The electoral system was also heavily rigged in favor of Park's Democratic Republican Party, which routinely won large majorities in the National Assembly. Opposition parties and leaders were subjected to varying degrees of official harassment. Park was reelected in 1967 against Yoon.

Yusin Constitution

The Constitution of 1963 limited the president to two consecutive terms, and Park had promised after being sworn in for his second term that he would leave office in 1971. However, with the assistance of the KCIA, Park's allies in the legislature succeeded in amending the Constitution to allow the current president—himself—to run for three consecutive terms. In 1971, Park won another close election, this time over Kim Dae-jung.

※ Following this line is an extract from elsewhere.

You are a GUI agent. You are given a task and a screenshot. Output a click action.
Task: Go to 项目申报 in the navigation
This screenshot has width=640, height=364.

Just after being sworn in for his third term, Park declared a state of emergency "based on the dangerous realities of the international situation." In October 1972, he dissolved Parliament and suspended the Constitution. In December, a new constitution, the Yusin Constitution, was approved in a heavily rigged plebiscite after a vigorous campaign on its behalf by the heavily-censored press. It borrowed the word "Yusin" () from the Meiji Restoration (Meiji Ishin; ) of Imperial Japan. He drew inspiration for his self-coup from Ferdinand Marcos' similar move a few weeks earlier.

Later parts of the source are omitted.